During the discussion, panelists strongly underline the importance of the connection of bio-based industries with CO2 emission reduction targets what requires stable EU legislation and concrete indicators that can encourage companies to invest inside the EU and do not move the production outside. The same is needed to support interregional and cross-border waste flows that should not be treated as waste any more but as resources for further production.
In the whole process of transition from primary raw materials to bio-based and secondary raw materials, we cannot forget of citizens’ awareness and engagement that can be achieved by easy to recognize certificates and product labelling.
The European Commission also highlighted their efforts to support the circular economy concept through the Horizon 2020 calls. In the coming Horizon Europe, this approach will be continued.

Read more about regional solutions for bio-based chemical production


In the EU, the potential for recycling plastic waste remains largely unexploited. Only 15% of EU-collected plastic waste finds its way back into the EU plastic market.  Chemical recycling can treat waste that can’t be recycled mechanically, and therefore plays an important role in the mix of solutions to tackle the problem of plastic waste. This session looked at innovative solutions and technologies to tackle plastic waste in Europe.

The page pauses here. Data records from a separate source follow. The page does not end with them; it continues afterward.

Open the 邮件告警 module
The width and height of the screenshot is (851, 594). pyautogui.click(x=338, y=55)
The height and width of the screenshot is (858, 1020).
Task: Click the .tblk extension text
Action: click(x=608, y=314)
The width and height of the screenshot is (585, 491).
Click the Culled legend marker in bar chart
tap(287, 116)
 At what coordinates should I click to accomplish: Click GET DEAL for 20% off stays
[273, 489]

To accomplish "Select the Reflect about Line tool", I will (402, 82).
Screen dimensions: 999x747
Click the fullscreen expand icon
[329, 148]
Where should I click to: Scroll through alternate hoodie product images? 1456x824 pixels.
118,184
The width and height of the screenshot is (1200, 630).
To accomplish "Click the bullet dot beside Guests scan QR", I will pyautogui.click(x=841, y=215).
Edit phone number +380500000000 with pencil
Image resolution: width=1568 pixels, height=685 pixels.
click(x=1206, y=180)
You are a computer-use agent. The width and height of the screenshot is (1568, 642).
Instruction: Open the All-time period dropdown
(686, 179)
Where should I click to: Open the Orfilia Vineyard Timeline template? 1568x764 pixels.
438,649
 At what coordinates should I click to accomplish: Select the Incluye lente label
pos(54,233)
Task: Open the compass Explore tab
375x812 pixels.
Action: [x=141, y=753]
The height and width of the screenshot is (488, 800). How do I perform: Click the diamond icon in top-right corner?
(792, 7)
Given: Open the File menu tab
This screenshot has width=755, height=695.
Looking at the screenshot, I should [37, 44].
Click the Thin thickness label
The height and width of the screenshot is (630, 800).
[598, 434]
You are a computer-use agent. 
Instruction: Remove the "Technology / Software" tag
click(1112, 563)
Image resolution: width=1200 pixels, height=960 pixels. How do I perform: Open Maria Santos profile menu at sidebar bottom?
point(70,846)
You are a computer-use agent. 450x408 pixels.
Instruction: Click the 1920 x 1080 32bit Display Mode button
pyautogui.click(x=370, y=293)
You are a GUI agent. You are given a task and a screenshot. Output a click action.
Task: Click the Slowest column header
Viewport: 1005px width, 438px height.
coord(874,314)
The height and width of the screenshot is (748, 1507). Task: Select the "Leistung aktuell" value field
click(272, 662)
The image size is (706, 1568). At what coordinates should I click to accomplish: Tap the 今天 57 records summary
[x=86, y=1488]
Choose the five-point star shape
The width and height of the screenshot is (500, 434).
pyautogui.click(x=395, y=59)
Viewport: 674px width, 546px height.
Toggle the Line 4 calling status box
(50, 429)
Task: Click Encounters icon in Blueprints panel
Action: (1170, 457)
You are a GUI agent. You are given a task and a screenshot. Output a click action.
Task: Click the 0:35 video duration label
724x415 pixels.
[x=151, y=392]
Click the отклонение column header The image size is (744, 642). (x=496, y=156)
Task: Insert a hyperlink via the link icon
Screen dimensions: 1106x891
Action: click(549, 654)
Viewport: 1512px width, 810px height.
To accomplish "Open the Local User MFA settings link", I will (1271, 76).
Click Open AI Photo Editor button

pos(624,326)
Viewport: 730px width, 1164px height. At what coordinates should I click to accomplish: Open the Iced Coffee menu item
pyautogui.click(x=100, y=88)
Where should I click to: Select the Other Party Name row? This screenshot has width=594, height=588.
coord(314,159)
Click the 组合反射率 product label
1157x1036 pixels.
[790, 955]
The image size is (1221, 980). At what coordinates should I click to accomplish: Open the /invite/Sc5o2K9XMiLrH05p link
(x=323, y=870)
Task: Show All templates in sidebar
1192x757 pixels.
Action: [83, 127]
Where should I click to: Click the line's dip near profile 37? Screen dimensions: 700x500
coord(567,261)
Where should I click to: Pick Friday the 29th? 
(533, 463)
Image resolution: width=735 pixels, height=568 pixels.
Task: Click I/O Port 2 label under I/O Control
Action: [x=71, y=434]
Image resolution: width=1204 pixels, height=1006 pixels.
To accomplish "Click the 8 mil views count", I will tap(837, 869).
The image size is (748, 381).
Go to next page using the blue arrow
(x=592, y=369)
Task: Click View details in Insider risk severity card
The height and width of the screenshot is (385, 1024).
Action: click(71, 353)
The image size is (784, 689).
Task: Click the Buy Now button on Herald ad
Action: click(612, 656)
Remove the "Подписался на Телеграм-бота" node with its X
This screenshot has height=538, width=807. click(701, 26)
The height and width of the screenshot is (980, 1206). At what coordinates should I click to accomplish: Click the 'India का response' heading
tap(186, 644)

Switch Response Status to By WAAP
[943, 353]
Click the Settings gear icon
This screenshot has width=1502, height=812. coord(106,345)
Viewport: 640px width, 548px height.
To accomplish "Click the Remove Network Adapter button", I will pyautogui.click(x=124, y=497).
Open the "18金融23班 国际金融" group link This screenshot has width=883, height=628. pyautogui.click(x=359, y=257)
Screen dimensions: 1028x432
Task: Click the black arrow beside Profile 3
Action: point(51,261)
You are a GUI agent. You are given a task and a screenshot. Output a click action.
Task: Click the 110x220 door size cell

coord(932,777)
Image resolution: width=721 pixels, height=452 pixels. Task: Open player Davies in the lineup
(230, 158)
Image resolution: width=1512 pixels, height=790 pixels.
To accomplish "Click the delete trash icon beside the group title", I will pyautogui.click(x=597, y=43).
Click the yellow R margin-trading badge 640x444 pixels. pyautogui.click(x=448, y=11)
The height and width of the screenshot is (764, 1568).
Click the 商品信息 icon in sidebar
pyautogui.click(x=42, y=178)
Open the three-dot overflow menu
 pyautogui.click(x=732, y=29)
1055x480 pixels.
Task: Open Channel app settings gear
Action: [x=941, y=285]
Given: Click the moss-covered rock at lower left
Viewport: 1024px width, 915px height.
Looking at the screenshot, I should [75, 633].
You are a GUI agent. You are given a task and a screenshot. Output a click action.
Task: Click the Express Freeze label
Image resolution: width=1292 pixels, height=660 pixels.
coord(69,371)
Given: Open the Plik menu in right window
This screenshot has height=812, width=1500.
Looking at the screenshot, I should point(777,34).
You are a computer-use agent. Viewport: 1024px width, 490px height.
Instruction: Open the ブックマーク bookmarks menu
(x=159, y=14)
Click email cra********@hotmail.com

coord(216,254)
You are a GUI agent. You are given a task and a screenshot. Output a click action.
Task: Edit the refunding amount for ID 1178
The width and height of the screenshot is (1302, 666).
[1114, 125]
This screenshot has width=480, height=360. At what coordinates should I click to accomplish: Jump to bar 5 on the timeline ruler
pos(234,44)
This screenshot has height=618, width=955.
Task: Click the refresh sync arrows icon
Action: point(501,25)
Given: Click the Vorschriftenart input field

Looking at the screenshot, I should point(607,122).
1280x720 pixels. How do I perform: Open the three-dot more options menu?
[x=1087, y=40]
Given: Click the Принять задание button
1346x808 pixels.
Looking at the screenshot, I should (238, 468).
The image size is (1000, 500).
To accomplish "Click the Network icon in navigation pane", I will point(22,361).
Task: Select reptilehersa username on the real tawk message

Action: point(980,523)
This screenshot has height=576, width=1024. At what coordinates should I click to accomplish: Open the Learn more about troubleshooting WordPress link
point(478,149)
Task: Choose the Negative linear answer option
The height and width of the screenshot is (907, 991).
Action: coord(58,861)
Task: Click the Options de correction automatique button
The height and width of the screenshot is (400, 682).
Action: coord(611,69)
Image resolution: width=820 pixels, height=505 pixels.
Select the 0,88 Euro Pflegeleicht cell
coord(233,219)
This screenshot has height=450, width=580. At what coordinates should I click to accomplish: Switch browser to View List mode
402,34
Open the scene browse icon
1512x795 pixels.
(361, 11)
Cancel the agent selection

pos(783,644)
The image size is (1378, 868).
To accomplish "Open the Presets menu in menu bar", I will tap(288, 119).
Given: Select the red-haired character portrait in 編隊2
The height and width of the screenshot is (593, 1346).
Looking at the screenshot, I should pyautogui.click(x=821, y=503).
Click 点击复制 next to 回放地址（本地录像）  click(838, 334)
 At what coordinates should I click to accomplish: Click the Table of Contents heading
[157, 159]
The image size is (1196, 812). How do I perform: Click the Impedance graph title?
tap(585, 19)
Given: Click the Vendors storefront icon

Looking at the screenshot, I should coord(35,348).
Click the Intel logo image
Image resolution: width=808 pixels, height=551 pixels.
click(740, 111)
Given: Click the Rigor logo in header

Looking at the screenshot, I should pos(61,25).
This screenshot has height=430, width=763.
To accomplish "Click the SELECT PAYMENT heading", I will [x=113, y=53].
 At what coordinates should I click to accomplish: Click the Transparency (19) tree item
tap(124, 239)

Ms. Elena Montani from the European Commission DG ENV presented the recently unveiled EU’s chemicals strategy for sustainability towards a toxic-free environment. She stressed the fact that while talking about the circular economy and energy transition, we cannot forget about hazardous chemicals that affect our daily life. The tackle of this issue is one of the main pillars of the new strategy.

To achieve the goals presented in the new EU strategy and boost the innovations in the chemical sector, we need to undertake several actions that were presented by Mr. Jürgen Tiedje, Head of Unit, Sustainable Industry Systems, DG RTD, European Commission. In the nearest future, the focus will be put on circularity, waste reduction, recycling, and a concept of sustainable by design. That is why the European Commission is planning to support so-called circularity hubs.

A clear overview on the advantages of chemical recycling and applied technologies was presented from Mr. Tomasz Klepka, Professor at Lublin University of Technology. Followed by practical example of chemical recycling technology was presented by Mr. Josse Kunst, Director of Chemical Recycling in Cure Technology. They mostly focus on polyester recycling but what is crucial for any type of recycling is the design process. At this point, the products should be designed in a way to be easy to recycle later on. They also develop the new technology of chemical recycling, so they strongly welcome EC’s plans to support research and technology.

The last speaker in this session was Mr. Henk Pool, Innovation Manager from The European Chemical Industry Council (Cefic). He underlined the importance of the chemical recycling as the 85% of plastics is currently incinerated or landfilled. To increase the level of recycled plastic we need to establish totally new partnerships and value chains that engaged partners from diffrent sectors that can provide new technologies and solutions to halt plastic waste.

The panellists supported the idea of circularity hubs as places that specialize in one particular topic. That may protect Europe from internal competition and avoid investing money in the same technologies in different places. However, such investments require clear and simple as possible EU legislation.

Read more about the potential of chemical recycling

The conference was summarized by Mr. Ruud Burlet, Vice President of ECRN & Regional Minister of Limburg who emphasized that this conference presented the voice of chemical regions to common European challenges we are facing nowadays. The event was organized by the European Chemical Regions Network, the network that tries to find regional solutions to these challenges and deliver them to the EU institutions and other stakeholders as well and that is the approach that lets us achieve the European Green Deal goals.